On the fifth of October, 2014, Suzuka hosted one of the wettest Grands Prix in living memory, with Typhoon Phanfone saturating the famous circuit and generally causing chaos throughout the race.
Sadly, the race culminated in the unfortunate and tremendously unlucky accident of Jules Bianchi, who sustained eventually fatal head injuries when his Marussia left the circuit at the infamous Dunlop bend, crashing into a recovery vehicle, which was recovering Adrian Sutil’s stricken Sauber.
Immediately following the incident, the FIA introduced a new safety mechanism known as the Virtual Safety Car, which in a nutshell was a compulsory speed limit enforced on all cars following any incident deemed not worthy of a regular safety car procedure.
Since Jules’ accident, Formula 1 has not had any driver so much as sustain an injury (other than Alonso’s mystery testing accident in 2015…. Oh and his cracked rib after his plane crash in Australia 2016), though Indy Car sadly lost Justin Wilson in August 2015 when his head was struck by debris after an accident at the Pocono Speedway.
After two drivers had passed away due to head injuries sustained in open-wheeled racing cars, the FIA was forced to act.

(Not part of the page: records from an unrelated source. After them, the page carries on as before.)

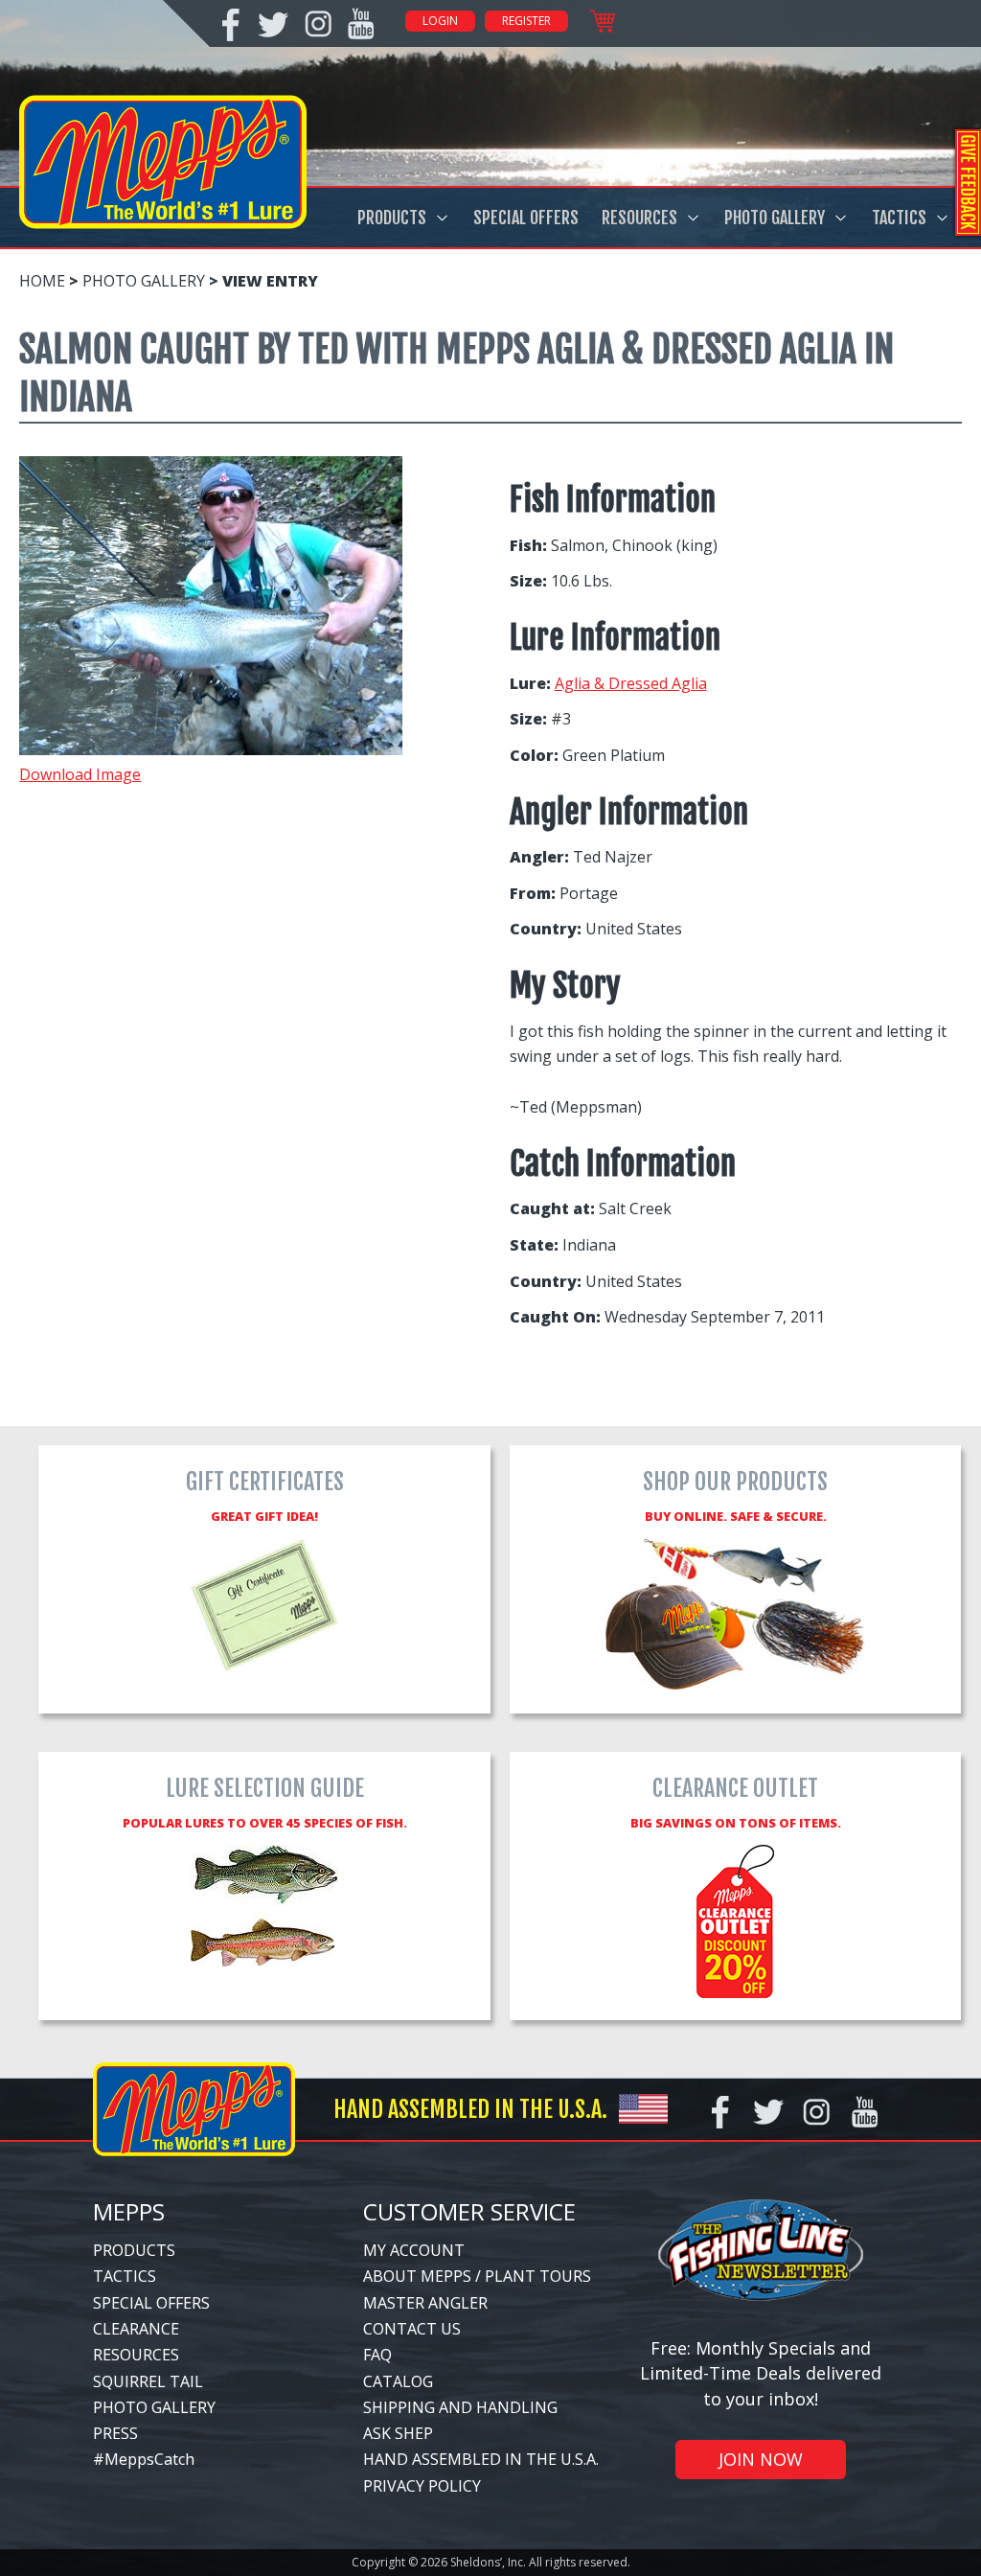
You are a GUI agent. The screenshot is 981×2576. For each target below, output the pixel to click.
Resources (639, 217)
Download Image (80, 774)
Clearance (136, 2328)
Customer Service (469, 2211)
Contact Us (412, 2328)
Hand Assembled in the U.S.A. (481, 2459)
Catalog (398, 2381)
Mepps (129, 2211)
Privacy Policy (422, 2485)
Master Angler (425, 2302)
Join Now (761, 2459)
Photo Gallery (774, 217)
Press (115, 2433)
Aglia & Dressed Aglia (631, 683)
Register (526, 20)
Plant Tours (538, 2276)
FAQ (377, 2354)
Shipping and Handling (460, 2407)
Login (440, 20)
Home (42, 280)
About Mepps (417, 2276)
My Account (414, 2250)
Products (391, 217)
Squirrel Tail (148, 2381)
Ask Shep (398, 2433)
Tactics (899, 217)
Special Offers (526, 217)
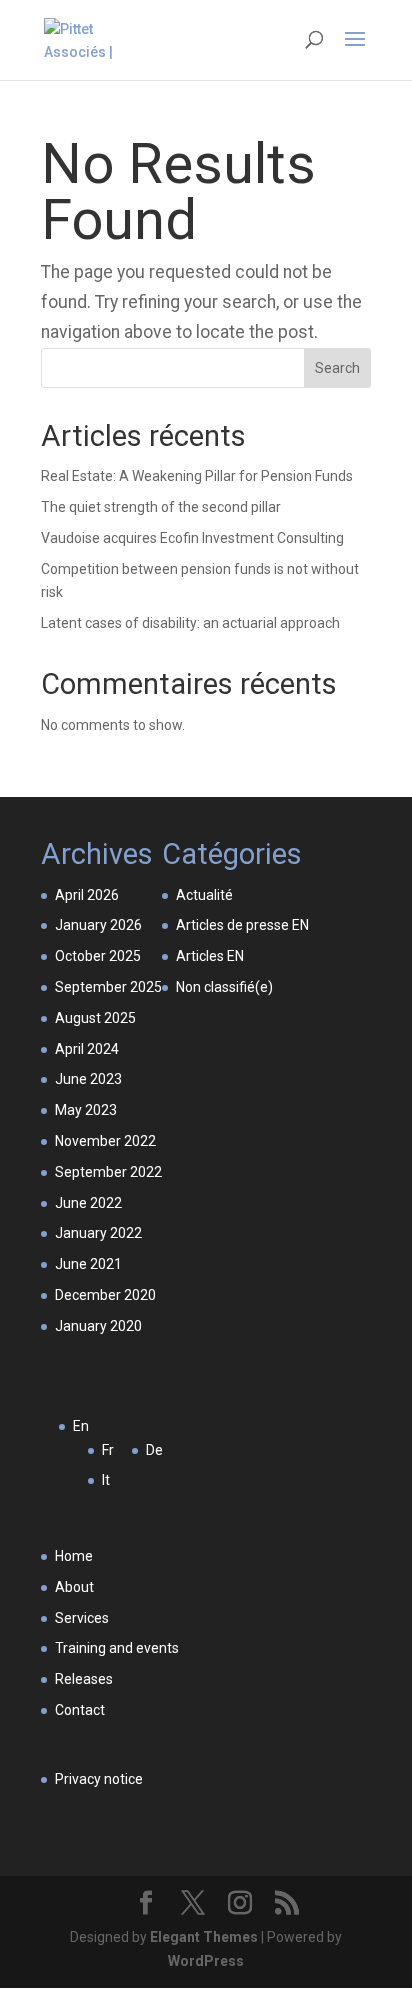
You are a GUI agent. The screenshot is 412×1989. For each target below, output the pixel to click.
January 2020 (98, 1326)
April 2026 (87, 895)
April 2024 (87, 1049)
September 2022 (108, 1172)
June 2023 (88, 1079)
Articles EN (210, 956)
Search (337, 368)
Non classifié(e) (224, 987)
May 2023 (86, 1110)
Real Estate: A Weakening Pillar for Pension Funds (197, 476)
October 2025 (98, 956)
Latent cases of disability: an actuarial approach (190, 623)
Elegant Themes (204, 1937)
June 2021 (88, 1264)
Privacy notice (99, 1779)
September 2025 (108, 987)
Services (82, 1618)
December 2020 (105, 1295)
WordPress (206, 1961)
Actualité (204, 895)
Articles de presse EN (242, 925)
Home (74, 1556)
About (74, 1587)
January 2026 (98, 925)
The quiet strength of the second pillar (161, 507)
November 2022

Sadly for F1 fans, the FIA decided to implement a new, rather horrid-looking safety mechanism to increase head protection from 2018 onward: the “Halo”, which drivers and fans are both divided over.
This means that for the first time in Formula 1’s history, the cars are going to include (almost) full head protection. Which isn’t what the fans are used to. The cars are going to essentially look like giant flip flops.
We will most probably get used to it pretty quickly (remember 2014’s noses?), but the entire DNA of the F1 car will have changed – and I personally believe that this will alienate a lot of fans (and scare away new ones). And if Mercedes keep up the tradition of winning just about every race, this will further exacerbate F1’s fan drought.